ABOUT THIS EXERCISE:
What you return should be the exact lines from the one with "Where should I" to the end of the records below, both included, and no pictures.

AVAILABLE RECORDS:
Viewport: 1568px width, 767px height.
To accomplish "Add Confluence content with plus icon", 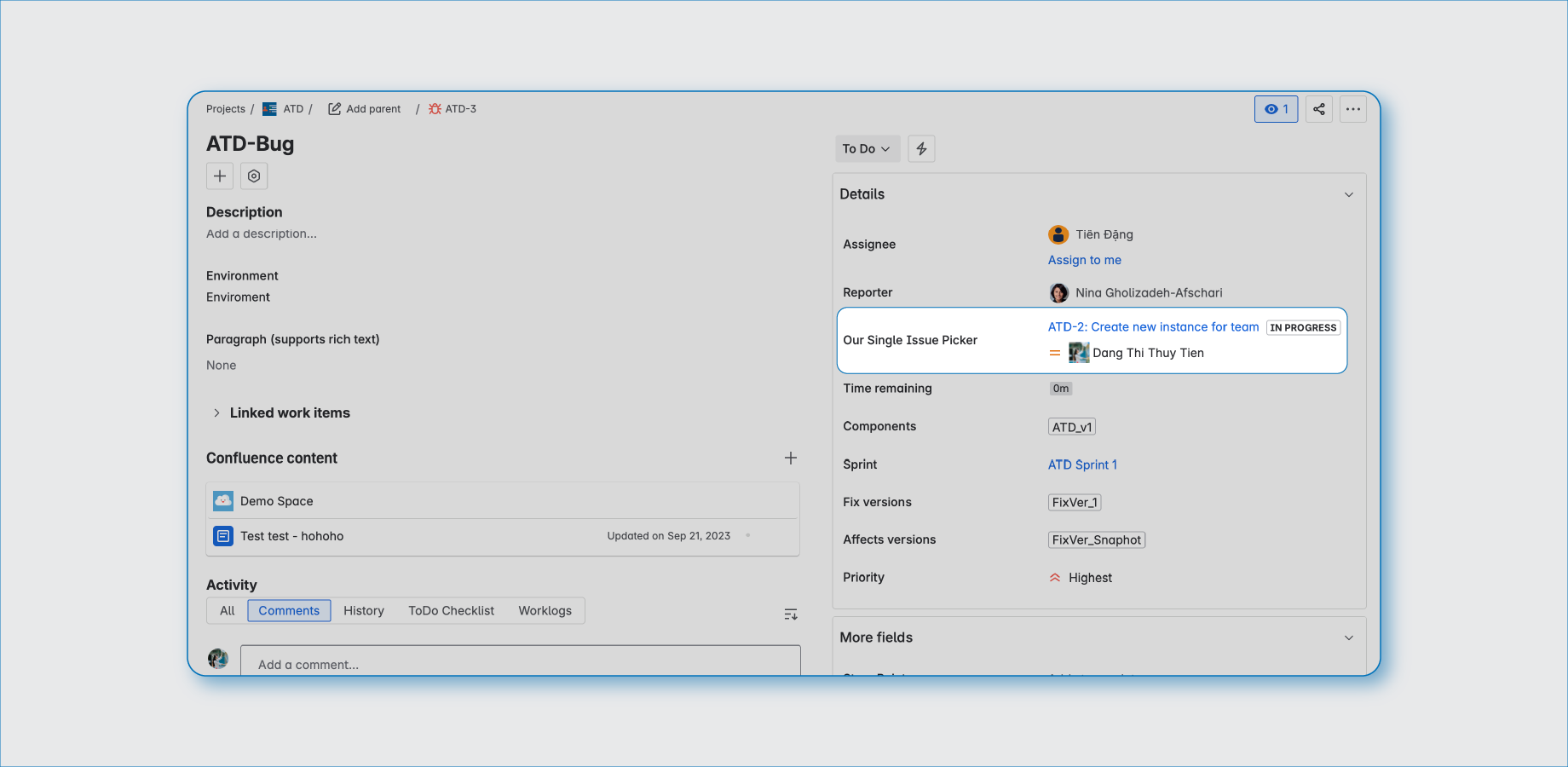I will click(790, 458).
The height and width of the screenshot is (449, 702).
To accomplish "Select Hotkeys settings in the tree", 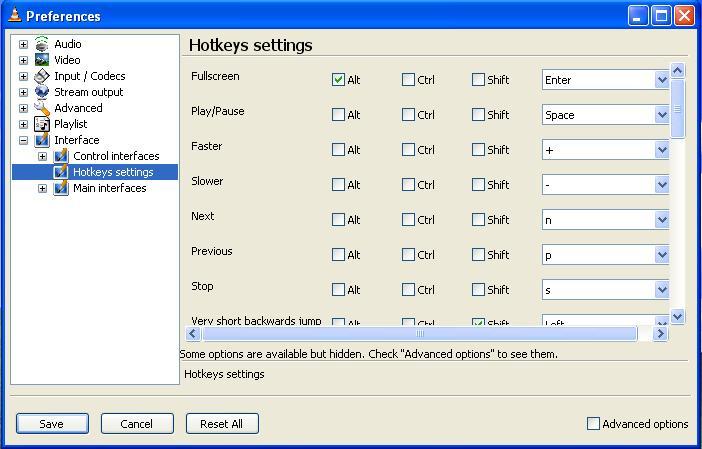I will pyautogui.click(x=112, y=172).
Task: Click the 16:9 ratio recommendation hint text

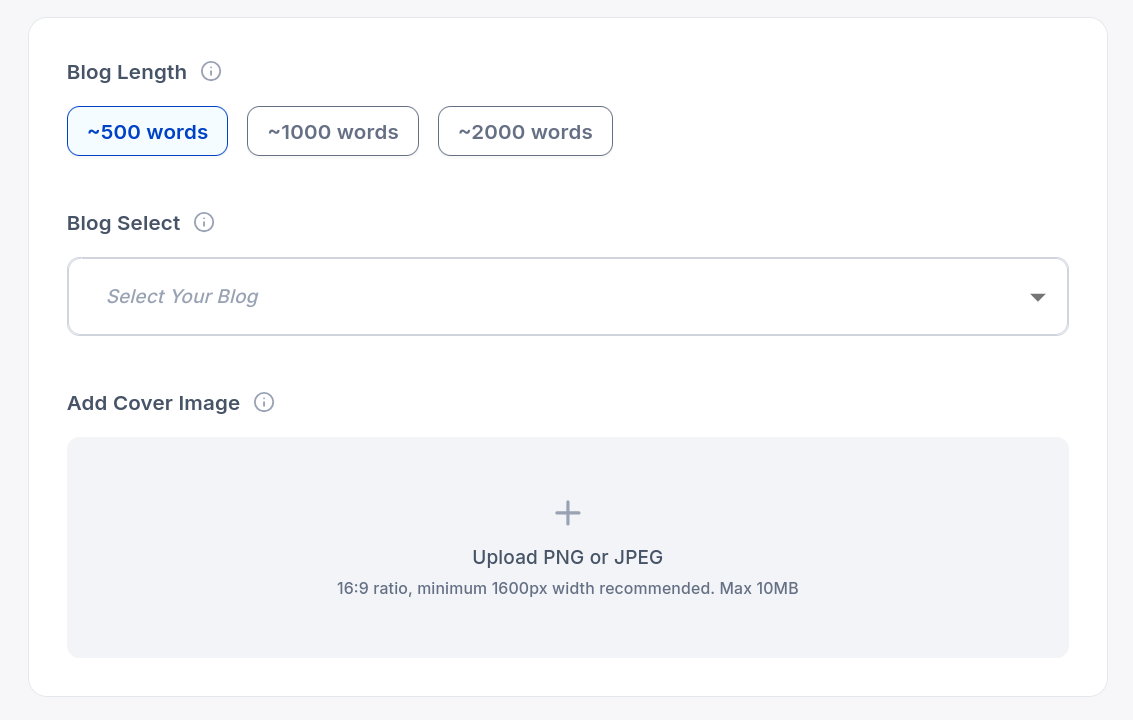Action: 568,588
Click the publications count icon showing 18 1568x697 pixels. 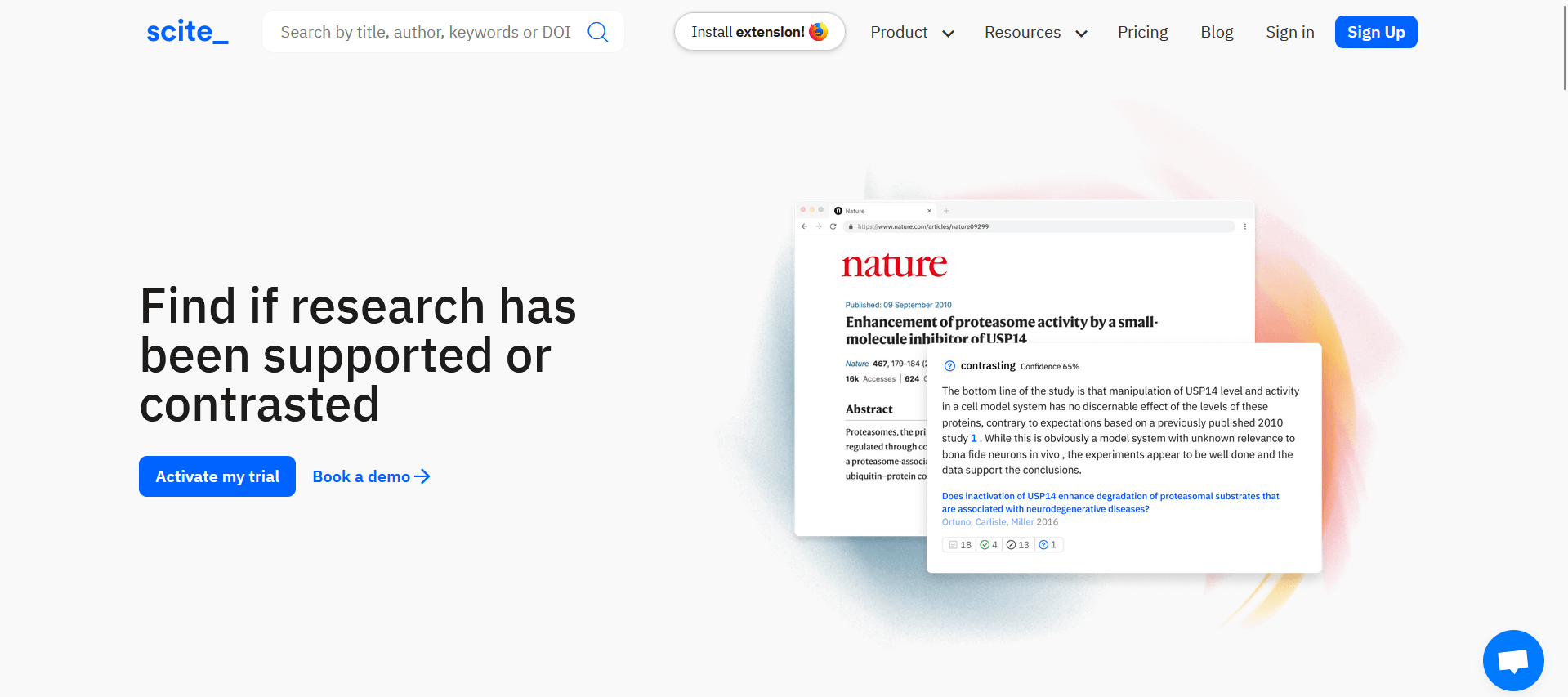[953, 545]
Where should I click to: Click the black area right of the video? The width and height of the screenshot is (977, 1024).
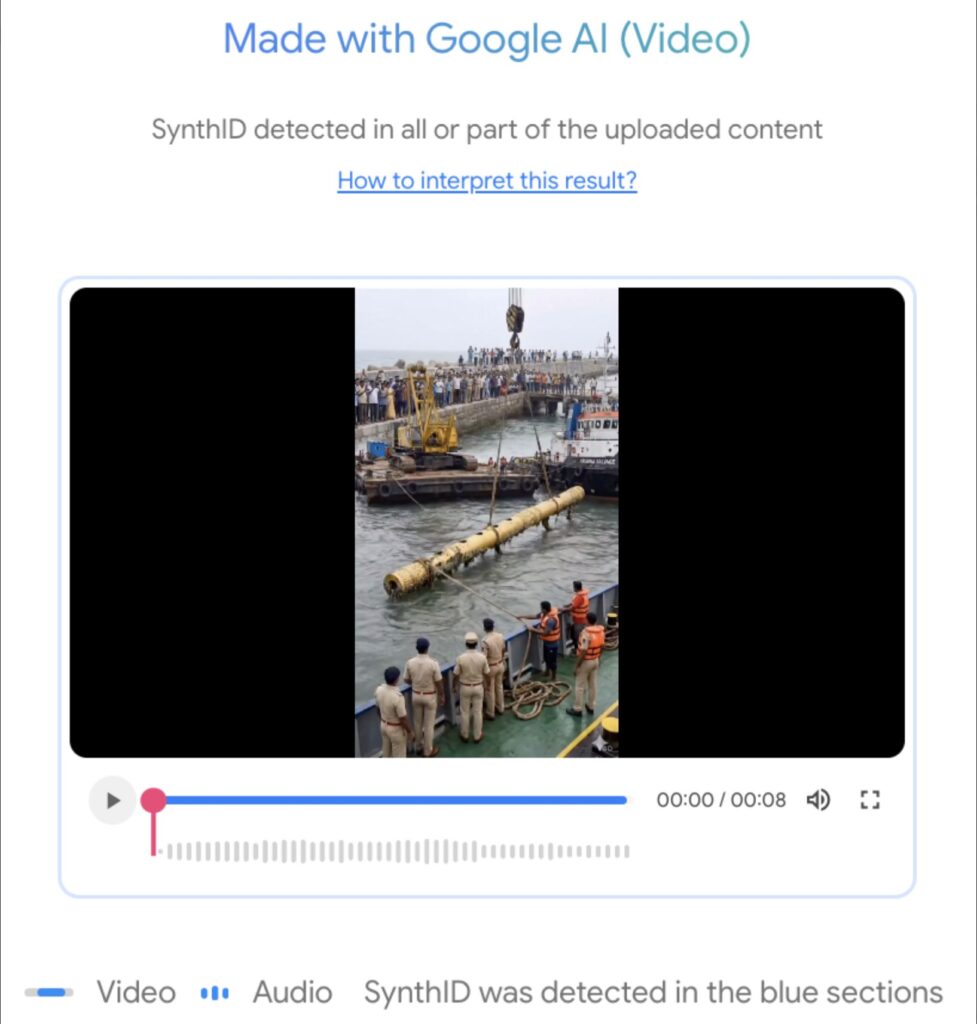pos(761,522)
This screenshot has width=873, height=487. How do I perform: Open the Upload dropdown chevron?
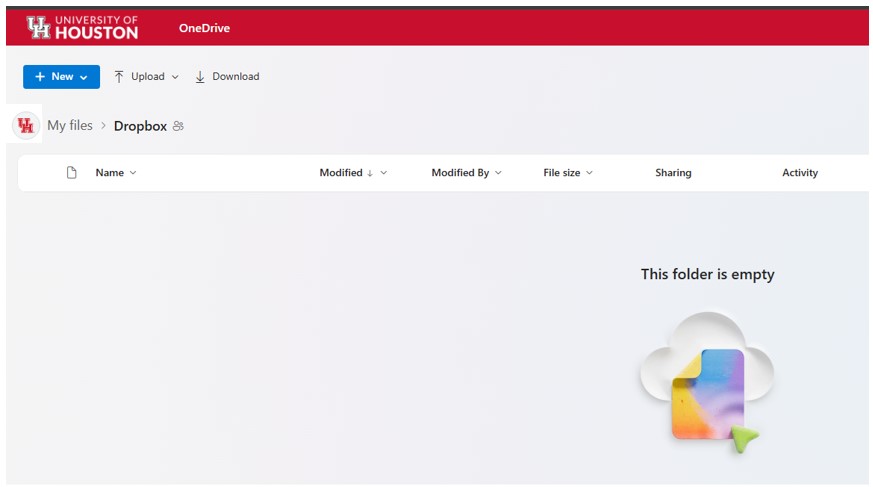tap(175, 77)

YOUR RESPONSE:
Where should I click to: Click the black area right of the video? The width and height of the screenshot is (977, 1024).
pos(761,522)
This screenshot has width=873, height=487. How do I perform: Open the Upload dropdown chevron?
tap(175, 77)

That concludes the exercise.